毎日「ゴキゲン♪」の法則

自分を成長させる読書日記。今の関心は習慣化、生産性、手帳・ノート術です。

「サッカー日本代表」躍進の陰に食事あり☆☆

サッカー・日本代表チーム(サムライJAPAN)の専属シェフとしてほとんどの海外遠征に帯同する西芳照さん。2004年3月から専属シェフとなり、ワールドカップ南アフリカ大会を中心にご自身の仕事についてまとめられたのがこの本だ。
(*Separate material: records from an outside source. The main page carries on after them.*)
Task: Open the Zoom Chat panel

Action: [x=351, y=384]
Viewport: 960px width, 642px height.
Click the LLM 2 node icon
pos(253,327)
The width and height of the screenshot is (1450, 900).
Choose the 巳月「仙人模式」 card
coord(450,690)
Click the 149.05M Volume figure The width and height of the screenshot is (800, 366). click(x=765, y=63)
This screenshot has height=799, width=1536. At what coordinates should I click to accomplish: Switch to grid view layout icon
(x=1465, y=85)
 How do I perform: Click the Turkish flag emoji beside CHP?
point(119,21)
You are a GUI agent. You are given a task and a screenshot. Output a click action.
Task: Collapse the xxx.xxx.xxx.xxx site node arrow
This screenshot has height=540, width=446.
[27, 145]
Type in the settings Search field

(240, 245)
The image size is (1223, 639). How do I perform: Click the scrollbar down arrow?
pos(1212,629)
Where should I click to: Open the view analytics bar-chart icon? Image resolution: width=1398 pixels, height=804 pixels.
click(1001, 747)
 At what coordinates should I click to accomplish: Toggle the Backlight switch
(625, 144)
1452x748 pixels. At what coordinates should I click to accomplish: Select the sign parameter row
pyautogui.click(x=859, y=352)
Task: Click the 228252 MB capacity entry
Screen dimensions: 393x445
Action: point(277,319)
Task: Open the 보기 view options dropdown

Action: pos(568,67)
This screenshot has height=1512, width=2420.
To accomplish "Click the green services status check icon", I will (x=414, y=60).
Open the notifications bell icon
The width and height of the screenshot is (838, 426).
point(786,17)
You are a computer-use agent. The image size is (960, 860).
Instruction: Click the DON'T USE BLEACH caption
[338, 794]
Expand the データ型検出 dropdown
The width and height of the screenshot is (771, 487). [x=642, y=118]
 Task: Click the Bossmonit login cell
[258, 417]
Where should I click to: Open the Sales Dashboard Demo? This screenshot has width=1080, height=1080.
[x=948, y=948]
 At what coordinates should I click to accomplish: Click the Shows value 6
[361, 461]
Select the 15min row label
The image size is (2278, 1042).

家族が借りてきたのだが、以前読んだNumber「アスリート最強の食卓」特集の記事で西さんの仕事ぶりが紹介されていて、興味があったので読んでみた。
裏方であるチームスタッフのお仕事についても広く言及されているので、選手だけではサッカーはできないんだな、ということがよくわかった。



専属シェフの仕事は、大きく分けて

  1. 衛生面の管理
  2. 食事面でコンディション作りのサポート
  3. おいしく食べてリラックス、メンタル面のサポート

になるだろうか。

海外旅行に行った時、現地の食事が合わずに苦労した人は多いはずだ。また、地域によっては水が合わずにお腹をこわすこともある。
日本代表チームはそのようなことがあってはならないので、まず安全で、さらに栄養面も考えられた食事を提供するのが著者に求められる仕事だ。

そのため、日本から大量の食材を持っていくそうだ。その種類と量の多さには驚く。さらに、遠征先の国の事情はさまざま。宗教上の理由で手に入らないものやできないこともあるので、仕事はまずその国の情報集めから始まるという。
しかも、働く場所は宿泊するホテルの厨房で、その都度ホテルのスタッフ(もちろん現地の人)といっしょに仕事をする。3度の食事以外にも試合前の軽食やおにぎり、お弁当まで作る徹底ぶり。毎日5時には起きて寝るのは12時頃、時差ぼけを感じているヒマもないというから壮絶だ。
好きじゃないとやっていられない仕事だなあと思う。

でも、続けていらっしゃるのはきっとそれだけやりがいがあるのだろう。大きな責任はあるが、経験を積むことで納得いく仕事ができる手応えがあるようだ。2010年の南アフリカ大会で食事面のサポートがうまく行ったのも2006年ドイツ大会の経験があるからだ、と書かれていたが、そこにはシンプルだが続けることでしか得られないものを感じた。

著者の持つホスピタリティとプロの料理人としての矜持。それが長年この仕事を続けられている資質なのだと思う。
選手のコンディションや精神面を考えた数々の工夫には、サッカーファンならありがたくて涙が出るのではないだろうか。


全員ではないが、主な代表選手の食べ物の好みや考え方、コメントなども出てくるので、ファンにとっては究極の舞台裏本かも。
アスリートの食事に関する話もあり、レシピも一部公開されているのでそういう本として読むこともできる。
ただ、私は著者の人柄が感じられるいい本だと思ったが、やはりサッカーファン向けの本と考えた方がよさそうだ。

以下は私のメモなので、興味のある方はどうぞ。

いつもスマイル!(P70)

何があってもいつも笑顔で楽しく働こう、と自分に言い聞かせます。不満を言い出したらきりがありません。逆境になればなるほど、「これを克服するのはおもしろいぞ!」と楽しむことです。
不思議なもので、作る私が疲れていたり、不機嫌だっりたりすると、出す料理にもそれが出てしまうのです。どこか手抜きがあったり、おざなりだったりするのはやはり料理人として自分が許せません。ましてや選手のみなさんが食べて元気が出るような料理を出さなくてはならないのに、その料理で私の疲れが伝染するようでは私が帯同する意味がありません。